Die Offenbarung der Realität

Von Monika Brigo, María-Milagros Rivera Garretas

Anmerkungen der Übersetzerin Monika Brigo: Der Text „L´epifania della realtá“ („Die Offenbarung der Realität“) der spanischen Historikerin María Milagros Rivera Garretas hat sich für unsere Frauengruppe als wahre Schatztruhe für die Suche nach einer Sprache der Wahrheit und der Freiheit geoffenbart. Er wurde im März 1996 in der Nummer 25 von Via Dogana, der Zeitschrift des Mailänder Frauenbuchladens, veröffentlicht. María-Milagros Rivera Garretas hat ihn auf Spanisch geschrieben, Clara Jourdan ins Italienische übersetzt. Zusammen mit „Not made in USA“ (für bzw-weiterdenken übersetzt von Sandra Divina Laupper) ist er einer der beiden Texte, die wir Baubó-Frauen zusammen mit den Frauen der Frauengruppe Carla Lonzi bei unseren Treffen in Brixen (im März) und in Bozen (im April) gemeinsam lesen und diskutieren. Diese regelmäßigen Treffen der beiden Frauengruppen sehen wir als eine besondere Praxis an, der wir den Namen „Marmot´“ gegeben haben. Wie es schon im Begleittext zu „Not made in USA“ steht, haben wir gemerkt, dass gerade die ritualhafte Wiederholung der Lektüre derselben Texte uns erlaubt hat, spontan neue Zusammenhänge und Verbindungen zu entdecken und zu vertiefen, die stets mit unseren aktuellen Diskursen zu tun haben. So entstehen neue Erkenntnisse, die sich immer wieder in prägnanten Redewendungen und Zitaten ausdrücken lassen, wie zum Beispiel „Zwischen mir und der Welt – eine andere Frau.

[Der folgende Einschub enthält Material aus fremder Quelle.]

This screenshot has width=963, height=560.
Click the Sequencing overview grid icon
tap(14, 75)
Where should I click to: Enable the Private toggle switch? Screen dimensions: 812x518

Zwischen mir und mir selbst – eine andere Frau.“ (Ida Dominijanni). Oder: „Es gibt noch anderes.“ (Luisa Muraro). Oder auch: „Der erste revolutionäre Akt besteht darin, die Dinge beim Namen zu nennen.“ (Rosa Luxemburg). Die prägnantesten Redewendungen und Schlagwörter sammeln wir in einem Thesaurus – was wiederum eine Praxis für sich darstellt. Aus diesem Thesaurus können wir immer wieder das passende Zitat herausfischen, mit dessen Hilfe wir unseren Diskurs der Freiheit entwickeln und zugleich mit jenen Diskursen von Freiheit, die schon viele Frauen vor uns erarbeitet haben, in Zusammenhang stellen können.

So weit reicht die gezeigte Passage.